The California Department of Food and Agriculture last year developed an action plan to try to eradicate the pests if they were to enter the state. State officials have asked the public to look for egg masses outdoors. If a bug is found, they recommend grabbing it and placing it in a container where it can’t escape, snapping a photo and reporting it to the CDFA Pest Hotline at (800) 491-1899

The metal art installation on which the eggs were found was shipped to California in late March from New York, where the insects have been a persistent problem. After 11 viable egg masses were spotted at the Truckee Border Protection Station, the 30-foot-tall artwork was sent back to Nevada, where officials discovered an additional 30 egg masses. The art was power washed with detergent and then sent on its way again to Truckee, according to the association.

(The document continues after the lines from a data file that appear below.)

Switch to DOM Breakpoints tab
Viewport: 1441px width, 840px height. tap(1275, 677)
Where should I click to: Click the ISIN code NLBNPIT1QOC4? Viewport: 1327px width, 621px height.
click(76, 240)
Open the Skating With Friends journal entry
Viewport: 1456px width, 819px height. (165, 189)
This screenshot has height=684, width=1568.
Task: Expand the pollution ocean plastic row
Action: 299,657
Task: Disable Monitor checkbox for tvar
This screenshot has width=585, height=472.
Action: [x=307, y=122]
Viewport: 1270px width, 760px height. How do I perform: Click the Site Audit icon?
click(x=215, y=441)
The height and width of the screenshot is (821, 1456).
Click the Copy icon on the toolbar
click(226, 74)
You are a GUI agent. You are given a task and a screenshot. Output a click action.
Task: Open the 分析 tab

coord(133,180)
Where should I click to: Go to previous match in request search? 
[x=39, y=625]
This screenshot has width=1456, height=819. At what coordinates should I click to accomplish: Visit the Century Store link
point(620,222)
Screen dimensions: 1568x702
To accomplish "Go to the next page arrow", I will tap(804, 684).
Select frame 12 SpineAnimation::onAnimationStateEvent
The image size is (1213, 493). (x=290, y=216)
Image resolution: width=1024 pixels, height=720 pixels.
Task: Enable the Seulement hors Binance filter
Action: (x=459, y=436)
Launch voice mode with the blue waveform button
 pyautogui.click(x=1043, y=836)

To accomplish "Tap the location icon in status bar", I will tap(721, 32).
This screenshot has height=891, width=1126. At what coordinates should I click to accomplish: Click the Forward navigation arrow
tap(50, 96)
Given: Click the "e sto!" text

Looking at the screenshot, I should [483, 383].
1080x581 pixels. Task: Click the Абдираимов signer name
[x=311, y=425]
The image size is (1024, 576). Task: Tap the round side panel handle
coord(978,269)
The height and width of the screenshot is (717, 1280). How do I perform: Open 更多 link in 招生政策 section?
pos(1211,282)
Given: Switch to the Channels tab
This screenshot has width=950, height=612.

By the time the installation reached Sonoma County on April 4, the owner agreed to allow officials to open up the hollow beams in the artwork to inspect it further. Inside, they found an additional three egg masses and searched until they were confident no other eggs were present.

Spotted lanternflies were first discovered in Pennsylvania in 2014 and quickly spread to nearby states, where they became a nuisance. In New York they proved to be such a problem that officials encouraged residents to kill them on sight. The pest has become so notorious that it made an appearance on “Saturday Night Live” in a 2022 skit where one viewer applauded them for capturing “the unbelievable hubris of the lanternfly.”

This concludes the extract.